**EXERCISE DESCRIPTION**
When you spot the word "will" in a line of the data below, copy that line.

**TASK INPUT**
····················
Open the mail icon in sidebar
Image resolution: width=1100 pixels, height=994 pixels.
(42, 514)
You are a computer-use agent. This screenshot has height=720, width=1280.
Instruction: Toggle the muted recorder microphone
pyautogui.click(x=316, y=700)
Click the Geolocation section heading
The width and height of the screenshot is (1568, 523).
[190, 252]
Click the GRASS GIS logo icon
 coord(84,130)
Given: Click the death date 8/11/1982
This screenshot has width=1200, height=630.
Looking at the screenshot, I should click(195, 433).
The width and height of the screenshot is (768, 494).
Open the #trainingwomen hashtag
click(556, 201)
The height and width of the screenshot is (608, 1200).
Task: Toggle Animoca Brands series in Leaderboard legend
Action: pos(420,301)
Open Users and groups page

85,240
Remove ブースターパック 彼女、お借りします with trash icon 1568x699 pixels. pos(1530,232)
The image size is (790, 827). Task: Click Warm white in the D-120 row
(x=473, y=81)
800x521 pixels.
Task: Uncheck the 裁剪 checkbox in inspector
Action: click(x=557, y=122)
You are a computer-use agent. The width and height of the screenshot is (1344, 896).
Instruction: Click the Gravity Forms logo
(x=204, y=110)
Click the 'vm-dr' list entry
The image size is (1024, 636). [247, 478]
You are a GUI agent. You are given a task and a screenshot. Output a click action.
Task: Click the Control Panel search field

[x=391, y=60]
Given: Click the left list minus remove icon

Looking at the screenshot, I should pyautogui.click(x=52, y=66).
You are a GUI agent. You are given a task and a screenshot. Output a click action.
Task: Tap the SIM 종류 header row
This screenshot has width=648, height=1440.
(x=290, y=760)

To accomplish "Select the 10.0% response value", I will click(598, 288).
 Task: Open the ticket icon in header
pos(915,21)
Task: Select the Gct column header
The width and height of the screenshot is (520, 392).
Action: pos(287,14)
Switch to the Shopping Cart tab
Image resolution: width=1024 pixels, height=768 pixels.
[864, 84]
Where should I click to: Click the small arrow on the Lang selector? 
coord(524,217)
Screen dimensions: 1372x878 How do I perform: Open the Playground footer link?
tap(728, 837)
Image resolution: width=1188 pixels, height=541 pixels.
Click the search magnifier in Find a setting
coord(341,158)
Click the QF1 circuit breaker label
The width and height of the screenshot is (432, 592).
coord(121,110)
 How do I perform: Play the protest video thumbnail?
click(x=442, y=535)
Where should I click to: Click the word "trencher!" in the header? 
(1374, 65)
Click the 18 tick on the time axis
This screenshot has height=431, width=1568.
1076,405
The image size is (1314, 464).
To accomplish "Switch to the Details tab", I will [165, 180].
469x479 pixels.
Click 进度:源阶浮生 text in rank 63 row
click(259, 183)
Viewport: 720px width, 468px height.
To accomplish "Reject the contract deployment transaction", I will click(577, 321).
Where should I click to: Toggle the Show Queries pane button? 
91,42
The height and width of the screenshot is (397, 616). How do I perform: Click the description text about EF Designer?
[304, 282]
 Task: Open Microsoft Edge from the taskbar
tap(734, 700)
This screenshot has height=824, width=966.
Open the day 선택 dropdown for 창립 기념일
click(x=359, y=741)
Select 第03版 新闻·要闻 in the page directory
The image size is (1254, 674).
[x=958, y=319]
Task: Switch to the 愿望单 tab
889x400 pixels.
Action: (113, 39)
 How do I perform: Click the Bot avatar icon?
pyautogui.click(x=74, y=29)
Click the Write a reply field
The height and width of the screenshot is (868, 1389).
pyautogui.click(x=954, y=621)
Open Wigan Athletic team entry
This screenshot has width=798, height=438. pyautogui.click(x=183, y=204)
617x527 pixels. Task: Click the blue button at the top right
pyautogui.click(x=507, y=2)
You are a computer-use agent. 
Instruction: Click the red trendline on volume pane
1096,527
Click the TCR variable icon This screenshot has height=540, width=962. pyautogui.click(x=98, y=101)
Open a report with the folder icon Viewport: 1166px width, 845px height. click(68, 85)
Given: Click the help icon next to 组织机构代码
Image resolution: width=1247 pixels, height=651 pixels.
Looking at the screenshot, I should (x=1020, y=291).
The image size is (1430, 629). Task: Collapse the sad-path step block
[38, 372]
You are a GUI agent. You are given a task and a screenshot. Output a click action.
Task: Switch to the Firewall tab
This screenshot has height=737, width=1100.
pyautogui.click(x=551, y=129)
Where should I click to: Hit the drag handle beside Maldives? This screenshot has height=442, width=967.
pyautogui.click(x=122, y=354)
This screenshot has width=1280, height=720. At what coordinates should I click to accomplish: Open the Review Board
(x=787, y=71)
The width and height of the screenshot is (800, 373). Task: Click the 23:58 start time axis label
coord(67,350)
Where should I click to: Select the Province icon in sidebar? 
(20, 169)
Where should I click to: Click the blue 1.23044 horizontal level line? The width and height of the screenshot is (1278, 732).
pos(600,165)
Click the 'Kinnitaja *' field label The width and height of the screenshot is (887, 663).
····················
**OUTPUT OF THE EXERCISE**
To accomplish "Select the 10.0% response value", I will click(598, 288).
To accomplish "Switch to the Details tab", I will [165, 180].
To accomplish "Reject the contract deployment transaction", I will click(577, 321).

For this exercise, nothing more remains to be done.